The European Central Bank (ECB) has the most powerful card, the ace of trumps if you like, when it comes to dealing with the Greek crisis.
If it chose, Mario Draghi, the president of the ECB, could put Greece in a position that would leave it little choice but to start printing its own currency, and in effect leave the eurozone.
But it’s not a card that he wants to play.
As the clouds have gathered again over Greece’s economic future, customers have been pulling their money out of Greek commercial banks. Private sector bank deposits in Greece declined by €23bn, or 18%, between November 2014 and March this year, according to figures from the Bank of Greece.
For now, banks are able to rely on borrowing money from the Bank of Greece (the country’s central bank) using an arrangement known as emergency liquidity assistance (ELA). That is currently reported to be €80bn and has been raised repeatedly in recent months.
And this is the trump card: it’s the ECB’s governing council that tells the Bank of Greece whether this should continue, whether it should limit the payments or whether it should stop funding the banks.
Could they play the card?
Is there a point beyond which the ECB would call a halt to the funds channelled through the ELA?

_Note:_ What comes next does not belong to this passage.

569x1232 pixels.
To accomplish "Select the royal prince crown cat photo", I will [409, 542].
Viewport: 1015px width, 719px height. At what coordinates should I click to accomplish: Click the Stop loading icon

Certainly, though it’s hard to put a specific figure on it.
The key point is that ELA is supposed to be available to European banks that are solvent, but facing temporary liquidity problems.
So if the ECB’s governing council took the view that the Greek banks were not solvent it would have to tell the Bank of Greece to pull the plug.
It’s a principle behind ELA and behind central bank lending in general – you don’t, or should not, lend to and prop up banks that are bust. Although admittedly it is not always straightforward in practice to identify whether a struggling bank is bust or just having temporary liquidity trouble.
We know enough about what happened in the case of Cyprus to be sure that it is something the ECB would consider.
The ECB did publicly threaten to put a stop to ELA for the Cypriot banks, unless there was an international bailout that would ensure they were solvent. There was a similar threat to Ireland in correspondence which has since been published.
As for the Greek banks today, the ECB’s president Mario Draghi has said they will continue to receive funding as long they remain solvent and have adequate collateral.
The view at the ECB appears to be that the banks are in temporary difficulty. Executive board member Peter Praet said in April:
“The assessment that we get is that [Greek] banks are solvent, but it is true that it is a stressful situation”.
The financial troubles of the Greek state are one of the sources of that stress. There’s a kind of toxic embrace between the finances of the government and the banks. The banks own Greek government debt, and some of their capital is dependent on the Greek state.
So, if the interminable political negotiations between Greece and its eurozone partners conclude with the Greek state defaulting on its debts, the country’s banks will also sustain financial damage. For its part the government is ticking over – just – partly due to short term borrowing from the banks.
Another factor with a bearing on the banks’ solvency is the performance of the Greek economy. The worse it gets the more loans to business and households will not be repaid.
If at any point the ECB concludes the banks are bust it could yet decide to order the Bank of Greece to turn off the taps. Arguably, it should do so in those circumstances.
What would happen then?
If the ECB pulled the plug, then Greece’s banks would collapse.
The government could try to impose financial controls (as Cyprus did for a time) but the banking expert Frances Coppola doesn’t think that would work. Instead, she writes, if the ELA were turned off: “Greece would have no choice but to create a completely new currency and reflate its economy directly via the central bank. That means leaving the euro, at least temporarily.”
So the ECB’s trump card, if it were played, could have very dramatic consequences that would be profoundly political.
It is arguable that, legally, giving up the euro is incompatible with staying in the European Union. In those circumstances, perhaps Greece would make closer friends with other powers that the EU doesn’t greatly care for, such as Russia and China.
There is also the idea built into EU treaties and ideology that the euro is supposed to be for ever. A departure from that principle would have serious political ramifications and as such would constitute intervention far beyond the remit of what was envisaged for a technocratic central bank.
The ECB’s main job is supposed to be stabilising prices – not redrawing the European political map. It is far from relishing the powerful hand of cards it holds.
The bank probably wishes it wasn’t at the table, or better still: that there was no game underway at all.